Below are records to write out again, exactly as they read.

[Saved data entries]
- - -
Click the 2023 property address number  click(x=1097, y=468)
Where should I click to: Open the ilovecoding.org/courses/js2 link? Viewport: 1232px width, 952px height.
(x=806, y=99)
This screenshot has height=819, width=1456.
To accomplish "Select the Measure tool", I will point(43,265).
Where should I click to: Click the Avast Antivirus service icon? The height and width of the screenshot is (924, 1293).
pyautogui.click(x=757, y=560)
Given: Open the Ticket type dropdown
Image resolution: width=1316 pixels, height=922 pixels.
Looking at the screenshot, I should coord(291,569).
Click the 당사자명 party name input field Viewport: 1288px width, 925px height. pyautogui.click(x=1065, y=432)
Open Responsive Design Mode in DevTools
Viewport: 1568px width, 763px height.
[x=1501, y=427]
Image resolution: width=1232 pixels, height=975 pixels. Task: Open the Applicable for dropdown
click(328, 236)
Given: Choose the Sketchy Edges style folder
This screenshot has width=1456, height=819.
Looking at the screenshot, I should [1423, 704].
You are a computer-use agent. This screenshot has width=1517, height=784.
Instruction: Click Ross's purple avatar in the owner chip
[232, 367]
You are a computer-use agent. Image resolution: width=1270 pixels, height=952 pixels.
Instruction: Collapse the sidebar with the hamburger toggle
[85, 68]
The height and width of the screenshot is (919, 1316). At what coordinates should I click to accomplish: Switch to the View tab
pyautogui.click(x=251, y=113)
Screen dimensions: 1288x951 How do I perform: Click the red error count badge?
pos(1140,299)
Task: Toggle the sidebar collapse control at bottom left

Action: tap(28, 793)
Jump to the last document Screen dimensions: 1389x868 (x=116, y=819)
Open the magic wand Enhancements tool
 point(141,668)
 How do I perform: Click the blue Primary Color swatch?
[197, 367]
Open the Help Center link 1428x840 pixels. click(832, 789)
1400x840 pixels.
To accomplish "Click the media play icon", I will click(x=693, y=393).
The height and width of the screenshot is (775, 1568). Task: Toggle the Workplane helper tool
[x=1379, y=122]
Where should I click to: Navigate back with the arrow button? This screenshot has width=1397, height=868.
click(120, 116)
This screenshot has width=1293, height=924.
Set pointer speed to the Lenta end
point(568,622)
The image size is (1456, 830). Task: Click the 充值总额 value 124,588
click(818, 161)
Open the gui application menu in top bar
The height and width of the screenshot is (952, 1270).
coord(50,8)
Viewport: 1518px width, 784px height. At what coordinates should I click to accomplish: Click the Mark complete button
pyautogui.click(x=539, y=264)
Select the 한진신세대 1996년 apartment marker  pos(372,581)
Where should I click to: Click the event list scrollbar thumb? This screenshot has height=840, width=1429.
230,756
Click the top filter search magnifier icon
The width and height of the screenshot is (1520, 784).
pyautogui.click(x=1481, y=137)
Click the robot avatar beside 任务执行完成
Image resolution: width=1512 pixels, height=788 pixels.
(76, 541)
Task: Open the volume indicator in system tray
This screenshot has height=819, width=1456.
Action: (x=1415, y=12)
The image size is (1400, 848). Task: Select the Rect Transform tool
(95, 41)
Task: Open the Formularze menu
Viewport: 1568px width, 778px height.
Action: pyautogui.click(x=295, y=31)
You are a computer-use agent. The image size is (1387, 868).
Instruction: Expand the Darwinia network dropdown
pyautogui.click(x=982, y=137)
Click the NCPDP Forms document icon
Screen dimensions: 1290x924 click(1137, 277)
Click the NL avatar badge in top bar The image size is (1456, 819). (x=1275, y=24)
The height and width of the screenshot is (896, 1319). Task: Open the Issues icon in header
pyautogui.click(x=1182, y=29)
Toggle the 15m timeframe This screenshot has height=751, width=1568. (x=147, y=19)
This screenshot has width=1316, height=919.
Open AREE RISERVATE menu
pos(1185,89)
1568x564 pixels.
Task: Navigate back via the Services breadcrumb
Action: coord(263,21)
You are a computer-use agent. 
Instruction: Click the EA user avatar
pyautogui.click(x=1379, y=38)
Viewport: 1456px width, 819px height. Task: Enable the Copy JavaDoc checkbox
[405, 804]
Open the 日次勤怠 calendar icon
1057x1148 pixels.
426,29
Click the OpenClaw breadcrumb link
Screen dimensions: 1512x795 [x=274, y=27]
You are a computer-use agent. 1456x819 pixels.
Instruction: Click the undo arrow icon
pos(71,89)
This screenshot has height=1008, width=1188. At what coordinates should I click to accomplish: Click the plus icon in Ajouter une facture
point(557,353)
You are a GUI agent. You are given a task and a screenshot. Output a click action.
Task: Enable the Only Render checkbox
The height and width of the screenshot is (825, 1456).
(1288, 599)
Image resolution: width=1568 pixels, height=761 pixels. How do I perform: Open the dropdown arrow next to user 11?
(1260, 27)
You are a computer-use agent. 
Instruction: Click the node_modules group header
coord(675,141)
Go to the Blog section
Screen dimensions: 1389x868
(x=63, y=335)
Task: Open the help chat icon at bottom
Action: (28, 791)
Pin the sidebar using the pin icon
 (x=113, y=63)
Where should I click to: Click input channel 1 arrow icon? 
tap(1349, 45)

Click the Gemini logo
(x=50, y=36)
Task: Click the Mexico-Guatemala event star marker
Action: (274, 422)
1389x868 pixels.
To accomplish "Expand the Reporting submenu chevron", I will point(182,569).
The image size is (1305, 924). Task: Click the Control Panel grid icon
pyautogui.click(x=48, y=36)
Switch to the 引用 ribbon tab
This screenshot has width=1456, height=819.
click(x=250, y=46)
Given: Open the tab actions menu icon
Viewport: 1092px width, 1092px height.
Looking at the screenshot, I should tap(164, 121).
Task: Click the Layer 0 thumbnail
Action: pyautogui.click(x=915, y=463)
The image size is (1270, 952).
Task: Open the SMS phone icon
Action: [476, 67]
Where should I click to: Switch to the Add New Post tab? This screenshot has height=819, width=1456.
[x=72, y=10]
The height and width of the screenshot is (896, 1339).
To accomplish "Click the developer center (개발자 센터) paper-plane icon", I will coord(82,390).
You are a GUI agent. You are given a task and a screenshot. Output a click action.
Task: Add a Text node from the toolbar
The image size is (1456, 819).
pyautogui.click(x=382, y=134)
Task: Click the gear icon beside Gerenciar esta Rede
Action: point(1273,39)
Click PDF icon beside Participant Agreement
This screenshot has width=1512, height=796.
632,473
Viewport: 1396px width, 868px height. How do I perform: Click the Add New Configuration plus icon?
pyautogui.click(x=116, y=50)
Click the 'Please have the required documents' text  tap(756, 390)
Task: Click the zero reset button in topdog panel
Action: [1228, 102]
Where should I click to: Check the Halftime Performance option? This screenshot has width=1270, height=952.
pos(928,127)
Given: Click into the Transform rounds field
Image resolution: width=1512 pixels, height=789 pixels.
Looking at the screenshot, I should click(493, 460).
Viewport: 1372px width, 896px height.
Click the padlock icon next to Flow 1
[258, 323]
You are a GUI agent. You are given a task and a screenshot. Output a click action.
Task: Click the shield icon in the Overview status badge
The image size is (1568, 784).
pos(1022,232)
- - -
◆ **ANSWER FOR THIS EXERCISE**:
Click the 2023 property address number  click(x=1097, y=468)
Where should I click to: Open the ilovecoding.org/courses/js2 link? Viewport: 1232px width, 952px height.
(x=806, y=99)
This screenshot has height=819, width=1456.
To accomplish "Select the Measure tool", I will point(43,265).
Where should I click to: Click the Avast Antivirus service icon? The height and width of the screenshot is (924, 1293).
pyautogui.click(x=757, y=560)
Given: Open the Ticket type dropdown
Image resolution: width=1316 pixels, height=922 pixels.
Looking at the screenshot, I should coord(291,569).
Click the 당사자명 party name input field Viewport: 1288px width, 925px height. pyautogui.click(x=1065, y=432)
Open Responsive Design Mode in DevTools
Viewport: 1568px width, 763px height.
[x=1501, y=427]
Image resolution: width=1232 pixels, height=975 pixels. Task: Open the Applicable for dropdown
click(328, 236)
Given: Choose the Sketchy Edges style folder
This screenshot has width=1456, height=819.
Looking at the screenshot, I should [1423, 704].
You are a computer-use agent. This screenshot has width=1517, height=784.
Instruction: Click Ross's purple avatar in the owner chip
[232, 367]
You are a computer-use agent. Image resolution: width=1270 pixels, height=952 pixels.
Instruction: Collapse the sidebar with the hamburger toggle
[85, 68]
The height and width of the screenshot is (919, 1316). At what coordinates should I click to accomplish: Switch to the View tab
pyautogui.click(x=251, y=113)
Screen dimensions: 1288x951 How do I perform: Click the red error count badge?
pos(1140,299)
Task: Toggle the sidebar collapse control at bottom left

Action: tap(28, 793)
Jump to the last document Screen dimensions: 1389x868 (x=116, y=819)
Open the magic wand Enhancements tool
 point(141,668)
 How do I perform: Click the blue Primary Color swatch?
[197, 367]
Open the Help Center link 1428x840 pixels. click(832, 789)
1400x840 pixels.
To accomplish "Click the media play icon", I will click(x=693, y=393).
The height and width of the screenshot is (775, 1568). Task: Toggle the Workplane helper tool
[x=1379, y=122]
Where should I click to: Navigate back with the arrow button? This screenshot has width=1397, height=868.
click(120, 116)
This screenshot has width=1293, height=924.
Set pointer speed to the Lenta end
point(568,622)
The image size is (1456, 830). Task: Click the 充值总额 value 124,588
click(818, 161)
Open the gui application menu in top bar
The height and width of the screenshot is (952, 1270).
coord(50,8)
Viewport: 1518px width, 784px height. At what coordinates should I click to accomplish: Click the Mark complete button
pyautogui.click(x=539, y=264)
Select the 한진신세대 1996년 apartment marker  pos(372,581)
Where should I click to: Click the event list scrollbar thumb? This screenshot has height=840, width=1429.
230,756
Click the top filter search magnifier icon
The width and height of the screenshot is (1520, 784).
pyautogui.click(x=1481, y=137)
Click the robot avatar beside 任务执行完成
Image resolution: width=1512 pixels, height=788 pixels.
(76, 541)
Task: Open the volume indicator in system tray
This screenshot has height=819, width=1456.
Action: (x=1415, y=12)
The image size is (1400, 848). Task: Select the Rect Transform tool
(95, 41)
Task: Open the Formularze menu
Viewport: 1568px width, 778px height.
Action: pyautogui.click(x=295, y=31)
You are a computer-use agent. The image size is (1387, 868).
Instruction: Expand the Darwinia network dropdown
pyautogui.click(x=982, y=137)
Click the NCPDP Forms document icon
Screen dimensions: 1290x924 click(1137, 277)
Click the NL avatar badge in top bar The image size is (1456, 819). (x=1275, y=24)
The height and width of the screenshot is (896, 1319). Task: Open the Issues icon in header
pyautogui.click(x=1182, y=29)
Toggle the 15m timeframe This screenshot has height=751, width=1568. (x=147, y=19)
This screenshot has width=1316, height=919.
Open AREE RISERVATE menu
pos(1185,89)
1568x564 pixels.
Task: Navigate back via the Services breadcrumb
Action: coord(263,21)
You are a computer-use agent. 
Instruction: Click the EA user avatar
pyautogui.click(x=1379, y=38)
Viewport: 1456px width, 819px height. Task: Enable the Copy JavaDoc checkbox
[405, 804]
Open the 日次勤怠 calendar icon
1057x1148 pixels.
426,29
Click the OpenClaw breadcrumb link
Screen dimensions: 1512x795 [x=274, y=27]
You are a computer-use agent. 1456x819 pixels.
Instruction: Click the undo arrow icon
pos(71,89)
This screenshot has height=1008, width=1188. At what coordinates should I click to accomplish: Click the plus icon in Ajouter une facture
point(557,353)
You are a GUI agent. You are given a task and a screenshot. Output a click action.
Task: Enable the Only Render checkbox
The height and width of the screenshot is (825, 1456).
(1288, 599)
Image resolution: width=1568 pixels, height=761 pixels. How do I perform: Open the dropdown arrow next to user 11?
(1260, 27)
You are a computer-use agent. 
Instruction: Click the node_modules group header
coord(675,141)
Go to the Blog section
Screen dimensions: 1389x868
(x=63, y=335)
Task: Open the help chat icon at bottom
Action: (28, 791)
Pin the sidebar using the pin icon
 (x=113, y=63)
Where should I click to: Click input channel 1 arrow icon? 
tap(1349, 45)

Click the Gemini logo
(x=50, y=36)
Task: Click the Mexico-Guatemala event star marker
Action: (274, 422)
1389x868 pixels.
To accomplish "Expand the Reporting submenu chevron", I will point(182,569).
The image size is (1305, 924). Task: Click the Control Panel grid icon
pyautogui.click(x=48, y=36)
Switch to the 引用 ribbon tab
This screenshot has width=1456, height=819.
click(x=250, y=46)
Given: Open the tab actions menu icon
Viewport: 1092px width, 1092px height.
Looking at the screenshot, I should tap(164, 121).
Task: Click the Layer 0 thumbnail
Action: pyautogui.click(x=915, y=463)
The image size is (1270, 952).
Task: Open the SMS phone icon
Action: [476, 67]
Where should I click to: Switch to the Add New Post tab? This screenshot has height=819, width=1456.
[x=72, y=10]
The height and width of the screenshot is (896, 1339).
To accomplish "Click the developer center (개발자 센터) paper-plane icon", I will coord(82,390).
You are a GUI agent. You are given a task and a screenshot. Output a click action.
Task: Add a Text node from the toolbar
The image size is (1456, 819).
pyautogui.click(x=382, y=134)
Task: Click the gear icon beside Gerenciar esta Rede
Action: point(1273,39)
Click PDF icon beside Participant Agreement
This screenshot has width=1512, height=796.
632,473
Viewport: 1396px width, 868px height. How do I perform: Click the Add New Configuration plus icon?
pyautogui.click(x=116, y=50)
Click the 'Please have the required documents' text  tap(756, 390)
Task: Click the zero reset button in topdog panel
Action: [1228, 102]
Where should I click to: Check the Halftime Performance option? This screenshot has width=1270, height=952.
pos(928,127)
Given: Click into the Transform rounds field
Image resolution: width=1512 pixels, height=789 pixels.
Looking at the screenshot, I should click(493, 460).
Viewport: 1372px width, 896px height.
Click the padlock icon next to Flow 1
[258, 323]
You are a GUI agent. You are given a task and a screenshot. Output a click action.
Task: Click the shield icon in the Overview status badge
The image size is (1568, 784).
pos(1022,232)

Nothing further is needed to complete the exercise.